### Document passage
□ □ □ □

Video2Layout: Metric Spatial Mapping

Updated 16 May 2026

Video2Layout is a method that converts ego-centric video sequences into metric-grounded cognitive maps using continuous geometric primitives.
It leverages both supervised and reinforcement fine-tuning to accurately predict object boundaries, distances, and spatial relations.
The approach enhances spatial reasoning for robotics, AR/VR, and indoor tracking through precise BEV scene mapping and multimodal fusion.

Video2Layout refers to a class of methods and specific frameworks that transform video data—typically ego-centric multi-frame visual sequences—into explicit, metric-grounded spatial layouts suitable for fine-grained spatial reasoning and map-based downstream tasks. In contrast to grid-map-based cognitive mapping, Video2Layout leverages continuous geometric primitives (e.g., object boundaries, room corners, 2D/3D bounding boxes) for superior quantitative spatial computation and granular object localization. This approach enables a model to infer precise distances, sizes, and spatial relations among scene entities, forming the substrate for rigorous spatial reasoning in multimodal LLMs (MLLMs), robotics, and AR/VR applications (Huang et al., 20 Nov 2025, Guo et al., 11 Mar 2025).

1. Conceptual Foundations

Video2Layout is motivated by the shortcomings of discretized raster grid-maps in cognitive scene representation. While grid-maps spatially partition scenes into fixed-size cells, they inherently lose fine spatial granularity, limiting their utility in tasks requiring metric accuracy (e.g., answering “Which object is closer to the door?” or “Estimate the table’s footprint”). Replacing grid-occupancy with continuous, coordinate-based boundary prediction allows the model to perform direct numerical comparisons, resolve small-object ambiguities, and render spatial descriptions less ambiguous (Huang et al., 20 Nov 2025).

This paradigm draws upon developments in spatial intelligence for MLLMs, robotics mapping, and layout estimation, extending beyond static images to multi-view temporal integration. Recent pipelines combine semantic visual inference with sequential geometric aggregation to produce temporally coherent, metric-grounded cognitive maps (Huang et al., 20 Nov 2025, Guo et al., 11 Mar 2025).

□ □ □ □

### Information supplied
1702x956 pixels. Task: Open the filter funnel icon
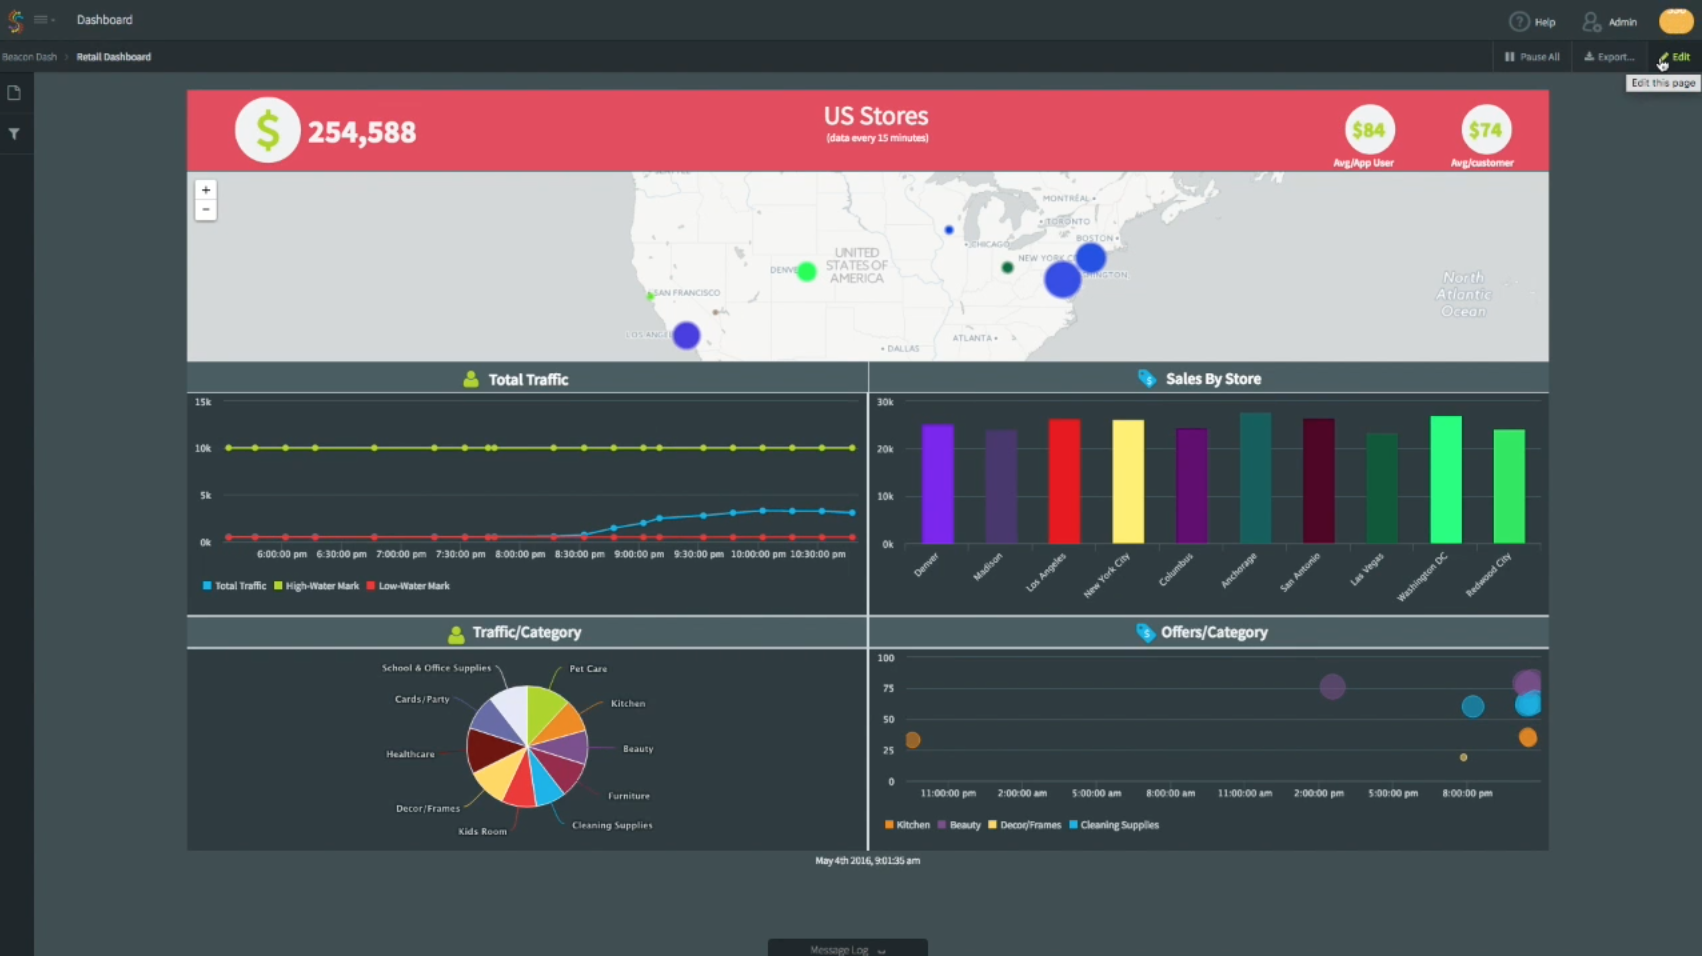pyautogui.click(x=14, y=134)
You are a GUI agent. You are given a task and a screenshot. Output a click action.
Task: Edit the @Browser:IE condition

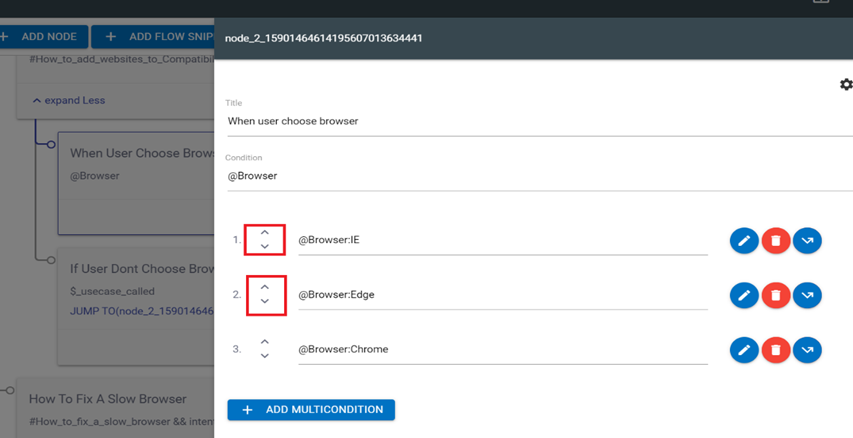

□ □ □ □

### What you need to do
[1] Answer these about the Video2Layout article:
(a) Which two kinds of fine-tuning does the method use?
(b) What do grid-maps lose by dividing scenes into fixed-size cells?
(c) What examples of continuous geometric primitives does the article give?
[2] Please carry the Video2Layout article forward from its final paragraph.

### Responses by item number
[1]
(a) Supervised and reinforcement fine-tuning.
(b) Fine spatial granularity.
(c) Object boundaries, room corners, and 2D/3D bounding boxes.

[2]
2. System Architecture and Pipeline

A typical Video2Layout pipeline comprises the following stages:

Supervised Fine-Tuning (SFT): The model learns to map video sequences to precise object boundaries using annotated simulation or synthetic datasets (e.g., AI2THOR), with each training sample comprising one or more RGB frames, per-pixel object masks, and known camera parameters. The output is a BEV (bird’s-eye view) scene map: a structured set of object names and continuous bounding boxes $B_i = (x_i^{\min}, y_i^{\min}, x_i^{\max}, y_i^{\max})$ in a Cartesian coordinate frame.
Reinforcement Fine-Tuning (RFT): To bridge the sim-to-real gap, the model is further trained on weakly-supervised or real-world QA data (e.g., ScanNet) via a PPO-style (GRPO) objective, leveraging rewards for map format compliance, multi-choice QA correctness, and numerical answer accuracy. No ground-truth coordinates are provided in RFT (Huang et al., 20 Nov 2025).

At inference, the vision encoder processes each frame, aggregates information temporally, and emits a set of object boundary boxes. Downstream reasoning (such as chain-of-thought over continuous coordinates) is then possible.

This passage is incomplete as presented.